INFORMATION GIVEN
<<<<
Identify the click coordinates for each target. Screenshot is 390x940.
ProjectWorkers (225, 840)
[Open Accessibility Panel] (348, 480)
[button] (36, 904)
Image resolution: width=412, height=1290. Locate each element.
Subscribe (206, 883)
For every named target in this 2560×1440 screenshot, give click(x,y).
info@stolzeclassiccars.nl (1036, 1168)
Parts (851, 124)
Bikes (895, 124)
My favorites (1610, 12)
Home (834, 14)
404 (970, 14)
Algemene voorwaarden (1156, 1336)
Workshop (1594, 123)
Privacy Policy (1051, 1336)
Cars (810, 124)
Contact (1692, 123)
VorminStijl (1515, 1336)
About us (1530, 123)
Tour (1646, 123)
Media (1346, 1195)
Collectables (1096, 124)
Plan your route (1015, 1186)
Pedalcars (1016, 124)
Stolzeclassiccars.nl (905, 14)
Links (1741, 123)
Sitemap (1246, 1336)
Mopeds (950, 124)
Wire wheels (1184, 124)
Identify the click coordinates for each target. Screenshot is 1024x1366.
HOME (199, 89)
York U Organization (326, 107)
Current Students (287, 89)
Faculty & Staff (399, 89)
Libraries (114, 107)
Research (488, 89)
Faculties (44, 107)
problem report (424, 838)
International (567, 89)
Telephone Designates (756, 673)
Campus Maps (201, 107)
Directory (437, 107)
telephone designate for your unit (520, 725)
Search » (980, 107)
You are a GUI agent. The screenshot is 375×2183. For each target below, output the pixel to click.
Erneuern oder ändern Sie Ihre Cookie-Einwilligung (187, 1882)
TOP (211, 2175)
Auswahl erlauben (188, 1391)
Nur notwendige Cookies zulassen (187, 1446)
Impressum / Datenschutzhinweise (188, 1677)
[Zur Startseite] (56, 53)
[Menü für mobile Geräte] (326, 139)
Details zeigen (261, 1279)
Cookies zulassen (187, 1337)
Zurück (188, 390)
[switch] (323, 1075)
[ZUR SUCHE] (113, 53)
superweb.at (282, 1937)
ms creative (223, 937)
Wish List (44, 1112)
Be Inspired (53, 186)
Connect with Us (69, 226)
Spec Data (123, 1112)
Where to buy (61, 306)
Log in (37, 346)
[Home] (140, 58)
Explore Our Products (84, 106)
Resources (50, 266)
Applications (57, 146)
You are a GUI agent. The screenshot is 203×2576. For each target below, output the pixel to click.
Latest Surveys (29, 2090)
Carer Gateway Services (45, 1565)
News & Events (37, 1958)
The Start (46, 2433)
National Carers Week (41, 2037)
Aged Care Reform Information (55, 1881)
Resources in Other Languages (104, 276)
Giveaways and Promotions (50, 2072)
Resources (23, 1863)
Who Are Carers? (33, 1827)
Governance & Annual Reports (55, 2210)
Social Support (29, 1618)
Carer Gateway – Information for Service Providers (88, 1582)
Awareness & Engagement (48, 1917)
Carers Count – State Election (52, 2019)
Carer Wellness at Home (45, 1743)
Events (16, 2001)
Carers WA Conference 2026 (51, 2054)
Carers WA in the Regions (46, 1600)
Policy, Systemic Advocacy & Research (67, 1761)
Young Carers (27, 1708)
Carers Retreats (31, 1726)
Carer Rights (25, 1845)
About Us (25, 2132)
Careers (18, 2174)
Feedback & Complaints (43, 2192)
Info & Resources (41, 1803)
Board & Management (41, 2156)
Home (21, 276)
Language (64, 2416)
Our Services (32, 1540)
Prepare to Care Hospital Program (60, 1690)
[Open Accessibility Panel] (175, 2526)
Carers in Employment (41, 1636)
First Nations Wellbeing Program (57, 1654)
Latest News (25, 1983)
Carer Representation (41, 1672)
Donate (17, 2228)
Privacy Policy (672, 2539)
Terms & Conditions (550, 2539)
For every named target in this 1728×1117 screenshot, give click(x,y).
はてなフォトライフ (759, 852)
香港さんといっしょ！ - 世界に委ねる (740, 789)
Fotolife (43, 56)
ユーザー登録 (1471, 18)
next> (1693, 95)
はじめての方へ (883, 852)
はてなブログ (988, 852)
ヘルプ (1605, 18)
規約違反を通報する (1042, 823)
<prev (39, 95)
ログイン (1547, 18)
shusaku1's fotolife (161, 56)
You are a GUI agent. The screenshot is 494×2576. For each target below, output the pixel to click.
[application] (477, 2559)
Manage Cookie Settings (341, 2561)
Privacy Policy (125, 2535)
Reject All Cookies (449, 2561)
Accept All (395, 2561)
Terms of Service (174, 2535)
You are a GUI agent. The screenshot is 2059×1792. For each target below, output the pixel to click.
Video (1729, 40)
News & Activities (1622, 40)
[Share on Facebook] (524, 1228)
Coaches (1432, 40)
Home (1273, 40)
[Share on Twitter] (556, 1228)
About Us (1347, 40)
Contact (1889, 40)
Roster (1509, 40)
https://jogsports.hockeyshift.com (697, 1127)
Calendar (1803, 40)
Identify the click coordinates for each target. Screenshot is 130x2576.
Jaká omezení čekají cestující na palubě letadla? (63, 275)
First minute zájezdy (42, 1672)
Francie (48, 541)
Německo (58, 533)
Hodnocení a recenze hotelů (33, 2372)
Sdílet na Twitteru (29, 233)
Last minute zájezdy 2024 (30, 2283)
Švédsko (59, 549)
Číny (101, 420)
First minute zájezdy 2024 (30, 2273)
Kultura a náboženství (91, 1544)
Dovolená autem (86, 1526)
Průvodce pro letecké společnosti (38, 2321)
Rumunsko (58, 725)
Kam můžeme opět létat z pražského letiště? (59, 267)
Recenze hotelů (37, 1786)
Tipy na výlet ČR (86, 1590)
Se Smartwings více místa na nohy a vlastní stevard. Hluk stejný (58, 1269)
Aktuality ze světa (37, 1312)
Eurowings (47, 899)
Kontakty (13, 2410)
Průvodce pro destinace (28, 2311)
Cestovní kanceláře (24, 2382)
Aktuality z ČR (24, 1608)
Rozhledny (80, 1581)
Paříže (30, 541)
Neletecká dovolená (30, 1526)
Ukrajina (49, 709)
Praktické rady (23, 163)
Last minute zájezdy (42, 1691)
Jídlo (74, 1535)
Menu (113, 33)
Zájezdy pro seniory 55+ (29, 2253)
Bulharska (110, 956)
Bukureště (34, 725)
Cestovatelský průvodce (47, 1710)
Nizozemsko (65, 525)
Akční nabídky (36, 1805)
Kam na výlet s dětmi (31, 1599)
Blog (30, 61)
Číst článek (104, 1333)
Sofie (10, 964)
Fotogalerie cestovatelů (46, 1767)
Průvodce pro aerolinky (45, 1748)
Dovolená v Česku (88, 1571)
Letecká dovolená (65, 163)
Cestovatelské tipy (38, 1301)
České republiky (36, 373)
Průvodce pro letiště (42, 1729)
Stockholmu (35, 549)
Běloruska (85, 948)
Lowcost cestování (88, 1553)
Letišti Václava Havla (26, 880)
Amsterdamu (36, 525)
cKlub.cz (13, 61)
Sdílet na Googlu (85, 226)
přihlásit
>>>>
ABOUT THIS TASK
Starting at the line that contains "Dovolená v Česku (88, 1571)", print every line through the end of the listing, word for word. Leave out all the rest.

TASK RESPONSE
Dovolená v Česku (88, 1571)
Letecká dovolená (65, 163)
Cestovatelské tipy (38, 1301)
České republiky (36, 373)
Průvodce pro letiště (42, 1729)
Stockholmu (35, 549)
Běloruska (85, 948)
Lowcost cestování (88, 1553)
Letišti Václava Havla (26, 880)
Amsterdamu (36, 525)
cKlub.cz (13, 61)
Sdílet na Googlu (85, 226)
přihlásit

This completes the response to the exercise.